Mais revenons à la nature humaine qui hérisse tant les idéologues.
L'homme est un être chez qui la propension à l'individuation s'oppose toujours la propension à l'intégration. Bien sûr, cette opposition connaît des degrés d'intensité très variables selon les périodes, selon les circonstances, selon les peuples. Mais toujours, l'homme veut vivre sa différence (il appelle cela sa liberté) et s'affirmer comme individu avant que d'être réduit à quelque rôle que ce soit, comme celui de citoyen .

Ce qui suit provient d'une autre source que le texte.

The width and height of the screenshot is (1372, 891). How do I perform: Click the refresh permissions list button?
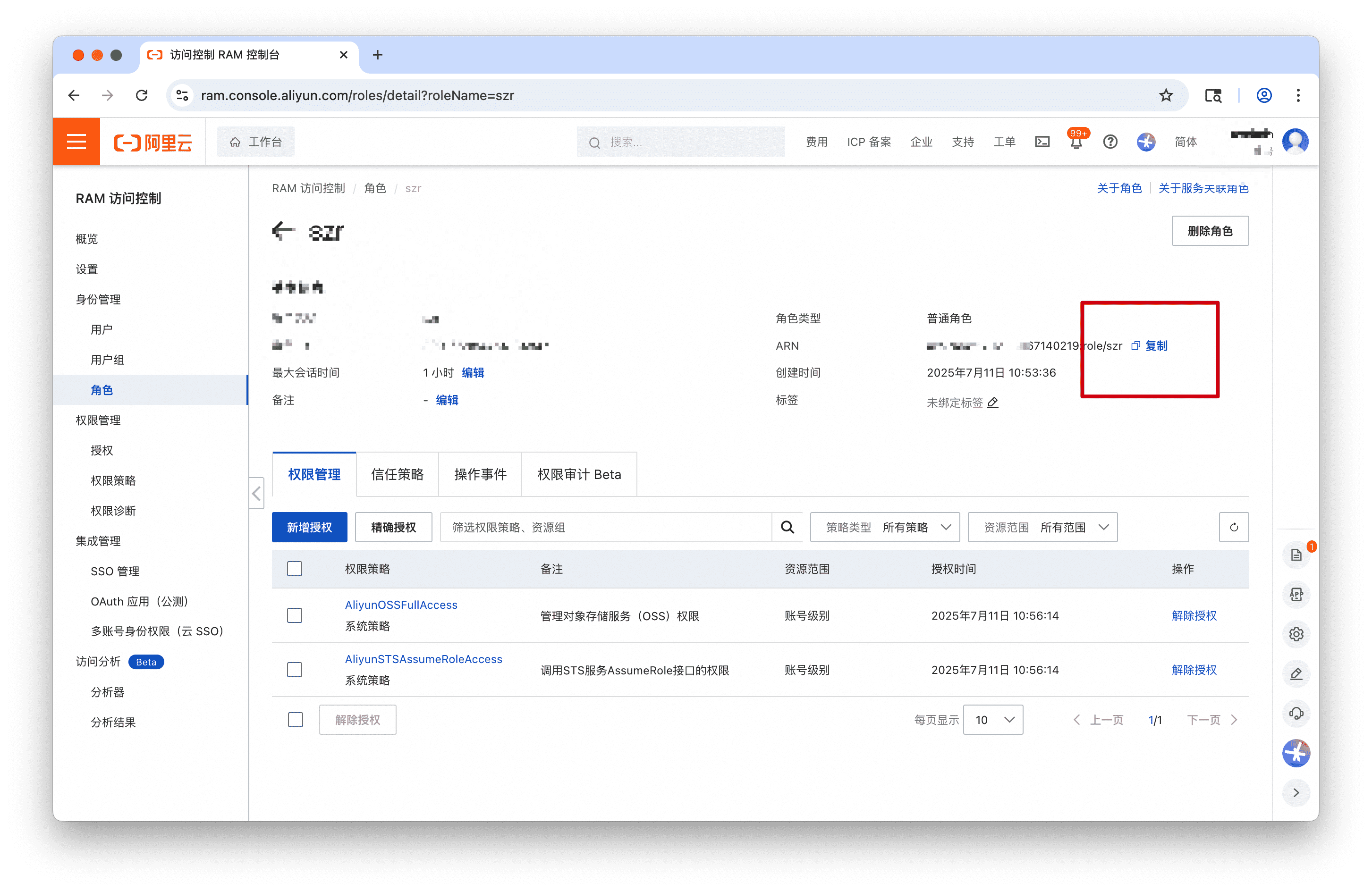pyautogui.click(x=1233, y=527)
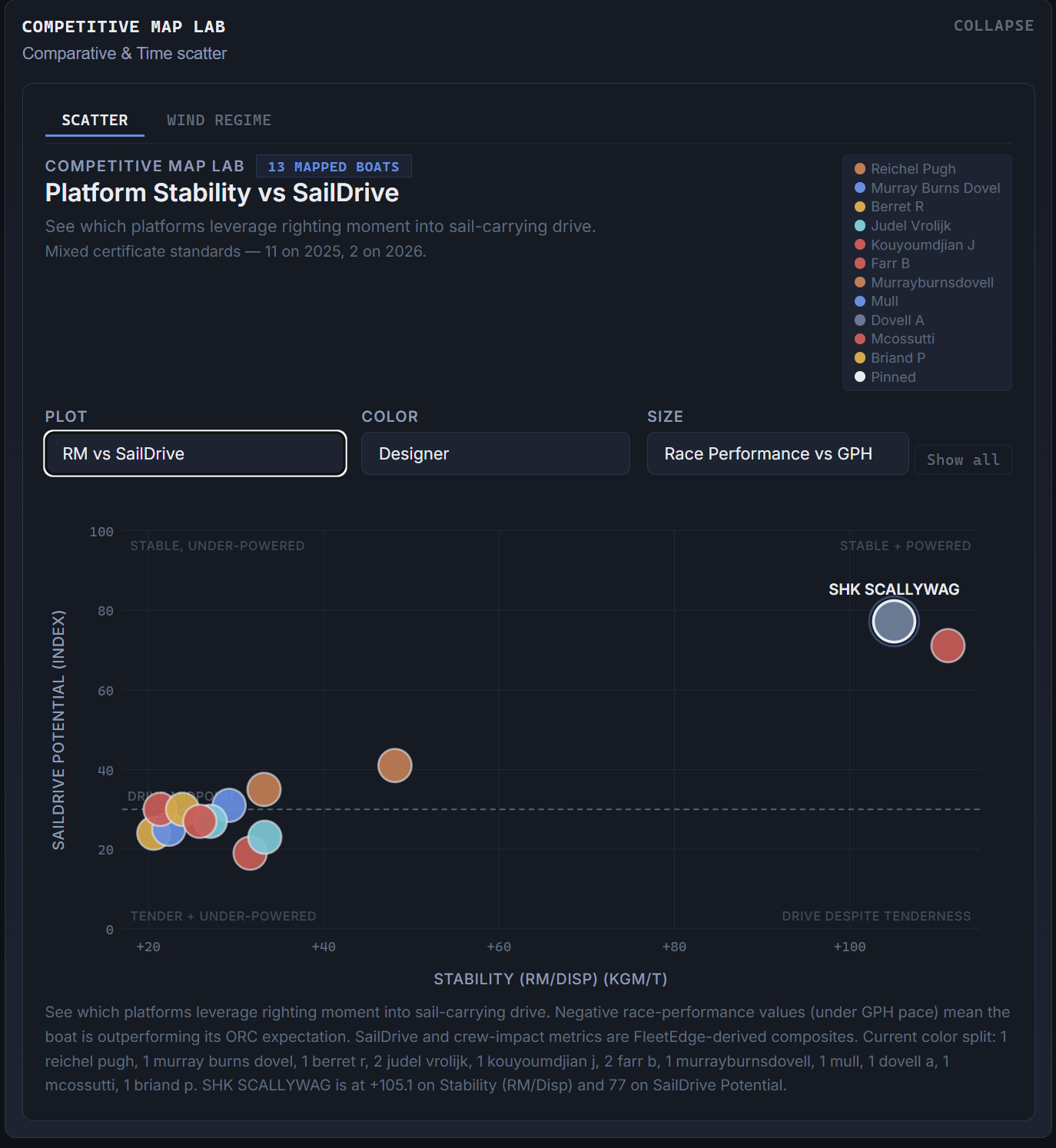Image resolution: width=1056 pixels, height=1148 pixels.
Task: Switch to the Wind Regime tab
Action: (x=219, y=120)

L'homme est un animal largement asocial. Il vit en société tant qu'il a besoin des autres pour pallier sa propre faiblesse native : les idéologues appellent cela le principe de solidarité, mais il vaudrait mieux appeler cela le principe de parasitage. Mais dès qu'il en a les moyens, il s'isole avec ses proches dans une bulle quasi autarcique (qu'il appelle sa "vie privée"), étanche à ces mêmes autres qu'il ostracise. L'homme n'aime pas son prochain (deux milles ans de culpabilisation chrétienne, dont mille ans de violences ecclésiales, n'y ont rien changé) ; il le subit, il le supporte, il le tolère … plus ou moins, mais il ne l'aime, il n'en veut pas, il ne souhaite que s'en écarter.